Per venticinque giorni gli scienziati del Dlr hanno lavorato a Piano del Lago, uno spiazzo di alcune decine di metri sull’Etna, per simulare le condizioni extraterrestri. Due rover alti un metro e pesanti 35 chili si sono mossi tra polvere e rocce in piena autonomia, scattando foto, analizzando elementi chimici del terreno, raccogliendo campioni con una paletta, piazzando sismometri in punti predefiniti per registrare i sommovimenti del vulcano e scambiandosi le informazioni come due affiatati compagni di viaggio. Poi uno di loro si è affacciato sul bordo del cratere Cisternazza, ma senza avventurarsi nel dirupo. «Anche la Luna ha un’intensa attività sismica» spiega Wedler. «Lo hanno scoperto le missioni Apollo. Quando atterreremo lì faremo esplodere piccole cariche per misurarne le proprietà. Qui non è possibile. Abbiamo usato un martello».
Etna, due robot sul vulcano: “Li alleniamo per le missioni sulla Luna e su Marte”
Il progetto Un vero e proprio programma per andare sulla Luna, l’Agenzia Spaziale Tedesca in realtà non lo ha. «La Germania non può decidere una missione simile da sola» ammette Wedler. «Ma qualora si presentasse l’opportunità, noi vogliamo essere pronti, con dei rover leggeri in grado di muoversi sia sulla Luna che su Marte. Oggi li abbiamo usati per piazzare sismometri sul terreno. Ma sono ugualmente adatti a trasportare mattoni per una base spaziale».
I test sull’Etna del programma tedesco Robex (Robotic exploration of extreme environments) sono stati decisi con una perlustrazione preliminare lo scorso settembre. Ma il labirinto di permessi necessari (Regione, Parco, Unesco, perfino i privati eredi del pastore che un giorno possedeva questo terreno, dove non si vede un filo d’erba per chilometri) ha fatto girare la testa agli ingegneri del Dlr e stava per far saltare tutto, a febbraio. Poi in extremis la stretta di mano fra italiani e tedeschi si è compiuta a dispetto dei luoghi comuni, anche se a cena al ristorante ognuno ha insistito per pagare il proprio conto in base a quanto aveva mangiato. I test sono andati bene, le comunicazioni Terra-Luna sono state simulate radiocomandando i rover da un hotel di Catania, a 50 chilometri di distanza, e ieri pomeriggio i rover e i pc sono stati rimpacchettati per il viaggio di ritorno a Monaco, in container.

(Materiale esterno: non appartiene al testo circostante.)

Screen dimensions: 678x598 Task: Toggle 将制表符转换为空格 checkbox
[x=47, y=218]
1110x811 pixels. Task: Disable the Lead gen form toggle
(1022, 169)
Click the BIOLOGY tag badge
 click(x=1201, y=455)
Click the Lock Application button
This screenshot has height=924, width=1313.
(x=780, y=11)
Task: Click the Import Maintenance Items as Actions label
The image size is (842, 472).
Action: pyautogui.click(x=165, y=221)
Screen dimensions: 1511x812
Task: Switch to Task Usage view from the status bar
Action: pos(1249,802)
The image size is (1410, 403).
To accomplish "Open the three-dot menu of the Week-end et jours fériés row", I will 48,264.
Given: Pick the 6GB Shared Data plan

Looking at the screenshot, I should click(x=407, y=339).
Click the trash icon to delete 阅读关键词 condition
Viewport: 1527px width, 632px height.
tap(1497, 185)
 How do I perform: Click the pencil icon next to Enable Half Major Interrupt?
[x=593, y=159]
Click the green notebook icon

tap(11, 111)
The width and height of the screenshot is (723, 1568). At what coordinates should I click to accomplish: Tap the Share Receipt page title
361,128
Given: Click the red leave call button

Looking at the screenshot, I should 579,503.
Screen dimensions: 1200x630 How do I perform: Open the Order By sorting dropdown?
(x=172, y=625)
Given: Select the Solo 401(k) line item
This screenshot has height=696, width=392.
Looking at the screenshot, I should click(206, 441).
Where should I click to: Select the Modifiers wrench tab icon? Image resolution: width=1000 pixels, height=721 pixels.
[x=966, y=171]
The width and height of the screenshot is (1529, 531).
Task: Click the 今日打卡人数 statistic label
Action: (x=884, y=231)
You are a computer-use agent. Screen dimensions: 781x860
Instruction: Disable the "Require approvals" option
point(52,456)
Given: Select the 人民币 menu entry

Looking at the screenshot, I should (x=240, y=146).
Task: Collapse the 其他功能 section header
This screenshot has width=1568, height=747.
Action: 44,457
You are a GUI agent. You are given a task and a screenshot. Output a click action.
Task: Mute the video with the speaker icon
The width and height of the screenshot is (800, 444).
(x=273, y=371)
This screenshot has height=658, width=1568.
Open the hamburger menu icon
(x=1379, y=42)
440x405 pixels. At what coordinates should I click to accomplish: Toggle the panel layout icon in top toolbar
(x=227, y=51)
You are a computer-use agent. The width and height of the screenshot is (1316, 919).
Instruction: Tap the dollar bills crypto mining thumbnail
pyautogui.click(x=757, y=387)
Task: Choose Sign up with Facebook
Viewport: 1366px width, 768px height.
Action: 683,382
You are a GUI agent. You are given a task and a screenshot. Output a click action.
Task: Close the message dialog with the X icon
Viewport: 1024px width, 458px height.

La luce «Le difficoltà più grandi? La polvere che si infilava dappertutto e inceppava gli strumenti, il vento e la luce intensa. Anche sulla Luna la luminosità è molto forte, ma qui sull’Etna ha superato le nostre previsioni. È stato un test importante, mai in laboratorio avremmo potuto imparare tanto» traccia il suo bilancio Peter Lehner, ingegnere robotico responsabile della navigazione autonoma dei due rover. Il vento, in effetti, per tre giorni ha raggiunto i 100 chilometri orari, scuotendo violentemente il braccio di uno dei rover e l’antenna per le trasmissioni radio.
«Anche su Marte possono scatenarsi delle tempeste. Vorrà dire che saremmo pronti ad affrontarle, dopo l’Etna» dice Wedler. Ma se gli si chiede quale sia stata la sfida più dura, lui non esita: «Far lavorare 42 ingegneri tutti insieme» ride. «I due rover non hanno avuto problemi a comunicare fra loro, ma si sa che i robot sono molto più bravi a collaborare di noi umani» aggiunge. E stavolta non fa trapelare se stia parlando sul serio o meno.